OLEH: Khoeri Abdul Muid
"Apakah hidup ini hanya permainan nasib?"
Ratna melontarkan pertanyaan itu sambil menatap keheningan sawah yang terhampar luas di depan rumahnya. Langit malam tampak muram, seolah ikut merasakan beban yang menghimpit hatinya. Bayangan api yang melalap kios kecil mereka seminggu lalu masih terus menghantui benaknya.
"Ratna, hidup ini seperti roda. Kadang kita di atas, kadang di bawah," jawab Bima, suaminya, dengan suara yang nyaris tak terdengar. Ia duduk di tangga, menggenggam segenggam tanah kering. "Tapi roda itu hanya berhenti kalau kita menyerah."
"Apa gunanya kita terus berjuang kalau hasilnya begini, Mas? Kios itu adalah hidup kita, dan sekarang semuanya habis. Apa yang tersisa?" suara Ratna meninggi, bercampur isak.
Bima menatap istrinya dengan mata yang mulai basah. "Yang tersisa adalah kita, Ratna.
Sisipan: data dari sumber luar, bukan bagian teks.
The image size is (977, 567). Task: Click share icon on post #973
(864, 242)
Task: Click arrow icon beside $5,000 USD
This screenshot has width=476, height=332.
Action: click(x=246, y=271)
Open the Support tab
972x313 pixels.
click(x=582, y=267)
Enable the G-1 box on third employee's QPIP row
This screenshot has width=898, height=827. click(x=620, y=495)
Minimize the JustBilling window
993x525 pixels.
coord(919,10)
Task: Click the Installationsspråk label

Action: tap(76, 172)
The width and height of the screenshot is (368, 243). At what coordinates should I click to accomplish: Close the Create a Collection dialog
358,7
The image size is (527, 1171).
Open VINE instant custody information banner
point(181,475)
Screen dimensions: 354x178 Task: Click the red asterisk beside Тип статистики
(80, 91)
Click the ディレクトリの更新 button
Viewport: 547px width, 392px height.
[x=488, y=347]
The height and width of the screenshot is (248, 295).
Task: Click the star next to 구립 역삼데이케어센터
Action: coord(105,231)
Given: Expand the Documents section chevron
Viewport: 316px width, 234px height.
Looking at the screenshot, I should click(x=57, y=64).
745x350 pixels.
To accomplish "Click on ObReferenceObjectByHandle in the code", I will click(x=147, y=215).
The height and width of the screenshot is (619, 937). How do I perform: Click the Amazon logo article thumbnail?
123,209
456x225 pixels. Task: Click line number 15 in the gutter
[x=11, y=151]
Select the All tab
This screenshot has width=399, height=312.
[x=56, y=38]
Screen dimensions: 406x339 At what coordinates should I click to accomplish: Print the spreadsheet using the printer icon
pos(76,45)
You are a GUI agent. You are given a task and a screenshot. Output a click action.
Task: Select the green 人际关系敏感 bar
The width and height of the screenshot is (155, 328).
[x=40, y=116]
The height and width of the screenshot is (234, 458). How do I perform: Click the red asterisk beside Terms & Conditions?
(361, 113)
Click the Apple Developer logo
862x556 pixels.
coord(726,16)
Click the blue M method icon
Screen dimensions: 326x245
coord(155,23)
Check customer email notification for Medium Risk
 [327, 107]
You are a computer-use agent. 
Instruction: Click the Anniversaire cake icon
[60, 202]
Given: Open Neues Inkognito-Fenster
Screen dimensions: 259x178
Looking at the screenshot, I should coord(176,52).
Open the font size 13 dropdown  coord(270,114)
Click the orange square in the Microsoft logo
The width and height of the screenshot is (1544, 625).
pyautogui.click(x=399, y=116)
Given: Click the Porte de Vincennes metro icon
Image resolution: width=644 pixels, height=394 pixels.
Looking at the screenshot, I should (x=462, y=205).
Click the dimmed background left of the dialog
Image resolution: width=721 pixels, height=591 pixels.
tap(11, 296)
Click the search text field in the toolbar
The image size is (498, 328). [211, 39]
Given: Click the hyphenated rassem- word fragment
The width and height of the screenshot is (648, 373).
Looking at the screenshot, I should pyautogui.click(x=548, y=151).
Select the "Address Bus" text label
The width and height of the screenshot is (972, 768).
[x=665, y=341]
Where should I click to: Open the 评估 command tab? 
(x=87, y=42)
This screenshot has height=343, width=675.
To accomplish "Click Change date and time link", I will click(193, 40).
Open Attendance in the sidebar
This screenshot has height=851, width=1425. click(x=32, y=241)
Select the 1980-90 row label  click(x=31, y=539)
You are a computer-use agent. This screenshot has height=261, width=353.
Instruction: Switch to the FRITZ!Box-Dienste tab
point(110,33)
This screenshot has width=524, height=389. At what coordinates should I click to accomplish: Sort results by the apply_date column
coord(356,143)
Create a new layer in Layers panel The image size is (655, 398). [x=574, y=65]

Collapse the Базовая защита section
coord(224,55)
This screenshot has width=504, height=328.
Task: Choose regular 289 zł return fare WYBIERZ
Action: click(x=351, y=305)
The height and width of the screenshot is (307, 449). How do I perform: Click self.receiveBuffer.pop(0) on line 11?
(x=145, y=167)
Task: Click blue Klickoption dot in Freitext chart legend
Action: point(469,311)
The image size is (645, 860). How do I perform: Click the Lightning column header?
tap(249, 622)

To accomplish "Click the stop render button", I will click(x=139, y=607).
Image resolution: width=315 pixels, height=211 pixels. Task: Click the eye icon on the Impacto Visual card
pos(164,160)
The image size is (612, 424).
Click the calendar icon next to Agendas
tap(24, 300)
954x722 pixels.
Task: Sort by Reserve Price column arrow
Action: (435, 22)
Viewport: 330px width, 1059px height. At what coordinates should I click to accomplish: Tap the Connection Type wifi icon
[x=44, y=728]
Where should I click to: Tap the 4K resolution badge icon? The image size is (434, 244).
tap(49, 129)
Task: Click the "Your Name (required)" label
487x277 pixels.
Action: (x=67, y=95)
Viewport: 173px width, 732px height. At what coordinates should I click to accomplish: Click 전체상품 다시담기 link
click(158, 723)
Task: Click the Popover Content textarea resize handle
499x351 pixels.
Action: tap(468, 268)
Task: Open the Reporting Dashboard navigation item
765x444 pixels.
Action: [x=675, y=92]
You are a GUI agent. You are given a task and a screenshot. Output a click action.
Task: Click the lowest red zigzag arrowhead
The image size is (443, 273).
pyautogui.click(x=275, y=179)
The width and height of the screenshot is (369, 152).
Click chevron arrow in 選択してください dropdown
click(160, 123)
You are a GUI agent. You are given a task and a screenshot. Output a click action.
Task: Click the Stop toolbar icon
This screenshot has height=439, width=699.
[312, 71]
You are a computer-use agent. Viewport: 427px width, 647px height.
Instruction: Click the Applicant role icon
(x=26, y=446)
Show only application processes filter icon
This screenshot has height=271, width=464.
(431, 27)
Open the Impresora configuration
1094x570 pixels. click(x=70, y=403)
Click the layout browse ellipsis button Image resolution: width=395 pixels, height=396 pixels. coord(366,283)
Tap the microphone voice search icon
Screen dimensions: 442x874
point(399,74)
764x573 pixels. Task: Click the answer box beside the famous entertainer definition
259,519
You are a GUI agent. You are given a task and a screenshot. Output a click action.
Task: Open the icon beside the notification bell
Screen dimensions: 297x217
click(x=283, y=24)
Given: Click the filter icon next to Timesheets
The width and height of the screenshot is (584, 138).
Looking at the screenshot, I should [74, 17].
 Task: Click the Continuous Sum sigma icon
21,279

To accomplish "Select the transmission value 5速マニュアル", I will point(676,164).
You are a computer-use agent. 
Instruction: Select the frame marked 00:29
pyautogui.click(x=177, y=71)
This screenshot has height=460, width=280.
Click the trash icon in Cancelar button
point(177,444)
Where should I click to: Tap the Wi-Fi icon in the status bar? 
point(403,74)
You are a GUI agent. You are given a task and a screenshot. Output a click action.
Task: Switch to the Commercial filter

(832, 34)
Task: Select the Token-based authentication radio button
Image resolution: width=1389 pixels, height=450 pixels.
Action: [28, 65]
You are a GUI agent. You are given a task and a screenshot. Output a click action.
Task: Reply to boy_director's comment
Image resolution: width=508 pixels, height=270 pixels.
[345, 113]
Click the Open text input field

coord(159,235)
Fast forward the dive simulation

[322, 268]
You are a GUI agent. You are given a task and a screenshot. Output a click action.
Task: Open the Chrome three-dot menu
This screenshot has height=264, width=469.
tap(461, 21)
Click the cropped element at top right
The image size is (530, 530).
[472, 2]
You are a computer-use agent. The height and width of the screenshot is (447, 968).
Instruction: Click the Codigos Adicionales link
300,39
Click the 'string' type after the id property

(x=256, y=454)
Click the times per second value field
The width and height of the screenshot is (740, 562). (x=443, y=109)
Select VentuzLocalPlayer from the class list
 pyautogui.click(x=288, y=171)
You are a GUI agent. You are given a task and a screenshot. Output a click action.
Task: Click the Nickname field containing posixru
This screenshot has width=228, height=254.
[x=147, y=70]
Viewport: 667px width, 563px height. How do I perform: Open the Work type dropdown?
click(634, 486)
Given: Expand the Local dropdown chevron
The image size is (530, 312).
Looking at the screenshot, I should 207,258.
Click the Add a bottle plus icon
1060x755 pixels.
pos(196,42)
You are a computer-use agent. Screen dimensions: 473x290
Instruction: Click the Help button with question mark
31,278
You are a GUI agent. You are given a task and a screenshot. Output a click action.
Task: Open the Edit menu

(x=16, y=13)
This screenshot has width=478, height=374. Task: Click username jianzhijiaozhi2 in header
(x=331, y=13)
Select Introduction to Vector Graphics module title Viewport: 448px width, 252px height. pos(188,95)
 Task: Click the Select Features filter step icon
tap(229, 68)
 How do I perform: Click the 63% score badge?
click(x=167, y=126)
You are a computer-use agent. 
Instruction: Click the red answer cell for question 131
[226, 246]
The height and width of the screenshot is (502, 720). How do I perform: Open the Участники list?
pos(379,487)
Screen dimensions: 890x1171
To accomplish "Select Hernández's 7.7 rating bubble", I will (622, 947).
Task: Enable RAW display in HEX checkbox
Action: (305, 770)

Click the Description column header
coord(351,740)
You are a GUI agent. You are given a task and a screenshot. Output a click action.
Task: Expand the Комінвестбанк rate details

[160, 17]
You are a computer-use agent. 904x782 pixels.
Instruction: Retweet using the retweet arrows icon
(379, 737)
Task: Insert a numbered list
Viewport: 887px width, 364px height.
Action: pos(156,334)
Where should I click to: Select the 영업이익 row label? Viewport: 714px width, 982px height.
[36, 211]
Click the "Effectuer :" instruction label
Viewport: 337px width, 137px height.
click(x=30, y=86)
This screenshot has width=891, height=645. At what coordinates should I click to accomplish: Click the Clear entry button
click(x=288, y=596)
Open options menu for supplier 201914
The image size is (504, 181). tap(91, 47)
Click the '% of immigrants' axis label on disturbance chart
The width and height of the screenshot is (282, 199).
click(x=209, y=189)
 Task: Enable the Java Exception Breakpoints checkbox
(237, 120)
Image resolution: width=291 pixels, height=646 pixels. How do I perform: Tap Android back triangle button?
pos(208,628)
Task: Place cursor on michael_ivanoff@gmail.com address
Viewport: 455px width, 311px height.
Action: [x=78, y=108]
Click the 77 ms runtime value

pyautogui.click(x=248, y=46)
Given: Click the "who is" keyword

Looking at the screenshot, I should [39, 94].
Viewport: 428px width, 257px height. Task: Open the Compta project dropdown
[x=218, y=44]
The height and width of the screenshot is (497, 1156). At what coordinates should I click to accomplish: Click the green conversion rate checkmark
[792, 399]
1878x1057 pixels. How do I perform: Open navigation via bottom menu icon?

Aku masih di sini, kamu juga. Itu sudah cukup untuk memulai lagi."
"Memulai lagi?" Ratna tertawa getir. "Dengan apa? Dengan doa? Doa tidak akan membayar utang-utang kita!"
"Kita bisa mencari jalan, Ratna. Aku..." Bima menghentikan kalimatnya, seolah menimbang-nimbang sesuatu. "Aku sudah bicara dengan seorang teman. Dia menawarkan pekerjaan di luar kota. Aku akan pergi ke sana."
Ratna mematung. "Kamu akan meninggalkanku di sini sendirian?"
"Bukan meninggalkan, Ratna. Ini untuk kita. Untuk masa depan kita. Aku akan kembali."
Keputusan itu tidak mudah bagi Ratna, tapi ia tahu mereka tidak punya pilihan lain. Sebelum keberangkatannya, Bima memeluk Ratna erat. "Jaga dirimu baik-baik. Percayalah, ini hanya sementara."
Namun, bulan demi bulan berlalu tanpa kabar dari Bima. Ratna mulai dihantui rasa cemas yang tak terbendung. Hingga suatu sore, seorang pria asing datang ke rumahnya membawa kabar yang membuat dunianya runtuh.
"Maaf, Bu Ratna," ucap pria itu, terlihat gelisah. "Saya teman kerja suami Anda. Bima mengalami kecelakaan di proyek kami. Dia... dia tidak berhasil diselamatkan."
Ratna membeku. Dunia seolah berhenti berputar. Tubuhnya melemas, jatuh bersimpuh di lantai.
Beberapa minggu setelah kabar itu, Ratna menemukan keberanian untuk membuka kotak barang-barang milik Bima yang dibawa oleh teman kerjanya. Di dalam kotak itu, ia menemukan sebuah surat yang tampaknya ditulis beberapa hari sebelum kejadian nahas itu.
"Ratna,
Jika kamu membaca surat ini, itu artinya aku tidak bisa memenuhi janjiku untuk pulang. Tapi, aku ingin kamu tahu bahwa aku tidak pernah menyerah untuk kita. Aku menitipkan sisa gaji terakhirku kepada Pak Hadi. Dia akan mengirimnya untukmu. Gunakan uang itu untuk memulai kembali, Ratna. Jangan menangis terlalu lama. Aku selalu percaya, kamu lebih kuat dari yang kamu pikirkan.
Bima."
Ratna terisak membaca surat itu. Air mata yang selama ini ia tahan akhirnya tumpah. Tapi bukan hanya kesedihan yang ia rasakan. Ada kekuatan baru yang perlahan tumbuh di dalam dirinya.
"Apakah hidup ini hanya permainan nasib?" Ia mengulangi pertanyaan itu, kali ini dengan nada berbeda. Ia menatap sawah di depannya, seolah menemukan jawaban dalam keheningan.
Tidak, hidup ini bukan permainan nasib. Hidup adalah pilihan untuk terus melangkah, meski jalan di depan gelap dan berbatu.